Work instruction ▸
Every entry, from first to last, must be written out exactly.

(Entries taken from a collection)
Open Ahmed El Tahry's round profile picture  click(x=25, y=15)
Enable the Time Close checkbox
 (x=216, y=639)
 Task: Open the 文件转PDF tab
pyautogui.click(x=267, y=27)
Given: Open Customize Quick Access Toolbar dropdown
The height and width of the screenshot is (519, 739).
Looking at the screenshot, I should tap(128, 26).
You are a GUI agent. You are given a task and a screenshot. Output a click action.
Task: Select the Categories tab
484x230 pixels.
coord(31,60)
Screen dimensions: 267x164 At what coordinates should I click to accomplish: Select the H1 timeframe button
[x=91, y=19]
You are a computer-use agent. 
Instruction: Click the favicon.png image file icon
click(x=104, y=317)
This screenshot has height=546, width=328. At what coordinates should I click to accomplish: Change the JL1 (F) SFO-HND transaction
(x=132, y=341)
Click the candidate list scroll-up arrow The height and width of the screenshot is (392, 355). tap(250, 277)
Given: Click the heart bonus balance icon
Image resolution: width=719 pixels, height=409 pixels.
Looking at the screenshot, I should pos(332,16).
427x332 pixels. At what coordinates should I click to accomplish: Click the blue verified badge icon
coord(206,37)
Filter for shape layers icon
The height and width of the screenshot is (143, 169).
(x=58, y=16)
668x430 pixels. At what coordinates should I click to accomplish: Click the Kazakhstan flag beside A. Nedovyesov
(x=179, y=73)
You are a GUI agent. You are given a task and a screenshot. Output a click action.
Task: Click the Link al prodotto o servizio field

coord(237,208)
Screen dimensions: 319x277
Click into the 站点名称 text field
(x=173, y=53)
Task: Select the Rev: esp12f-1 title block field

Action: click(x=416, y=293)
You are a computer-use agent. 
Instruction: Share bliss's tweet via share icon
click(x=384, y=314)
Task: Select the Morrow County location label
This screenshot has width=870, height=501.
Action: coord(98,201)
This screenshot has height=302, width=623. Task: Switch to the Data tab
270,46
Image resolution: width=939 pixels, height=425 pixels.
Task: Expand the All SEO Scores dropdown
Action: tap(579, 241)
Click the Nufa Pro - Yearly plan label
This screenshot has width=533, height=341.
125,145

Answer to this problem ▸
Open Ahmed El Tahry's round profile picture  click(x=25, y=15)
Enable the Time Close checkbox
 (x=216, y=639)
 Task: Open the 文件转PDF tab
pyautogui.click(x=267, y=27)
Given: Open Customize Quick Access Toolbar dropdown
The height and width of the screenshot is (519, 739).
Looking at the screenshot, I should tap(128, 26).
You are a GUI agent. You are given a task and a screenshot. Output a click action.
Task: Select the Categories tab
484x230 pixels.
coord(31,60)
Screen dimensions: 267x164 At what coordinates should I click to accomplish: Select the H1 timeframe button
[x=91, y=19]
You are a computer-use agent. 
Instruction: Click the favicon.png image file icon
click(x=104, y=317)
This screenshot has height=546, width=328. At what coordinates should I click to accomplish: Change the JL1 (F) SFO-HND transaction
(x=132, y=341)
Click the candidate list scroll-up arrow The height and width of the screenshot is (392, 355). tap(250, 277)
Given: Click the heart bonus balance icon
Image resolution: width=719 pixels, height=409 pixels.
Looking at the screenshot, I should pos(332,16).
427x332 pixels. At what coordinates should I click to accomplish: Click the blue verified badge icon
coord(206,37)
Filter for shape layers icon
The height and width of the screenshot is (143, 169).
(x=58, y=16)
668x430 pixels. At what coordinates should I click to accomplish: Click the Kazakhstan flag beside A. Nedovyesov
(x=179, y=73)
You are a GUI agent. You are given a task and a screenshot. Output a click action.
Task: Click the Link al prodotto o servizio field

coord(237,208)
Screen dimensions: 319x277
Click into the 站点名称 text field
(x=173, y=53)
Task: Select the Rev: esp12f-1 title block field

Action: click(x=416, y=293)
You are a computer-use agent. 
Instruction: Share bliss's tweet via share icon
click(x=384, y=314)
Task: Select the Morrow County location label
This screenshot has width=870, height=501.
Action: coord(98,201)
This screenshot has height=302, width=623. Task: Switch to the Data tab
270,46
Image resolution: width=939 pixels, height=425 pixels.
Task: Expand the All SEO Scores dropdown
Action: tap(579, 241)
Click the Nufa Pro - Yearly plan label
This screenshot has width=533, height=341.
125,145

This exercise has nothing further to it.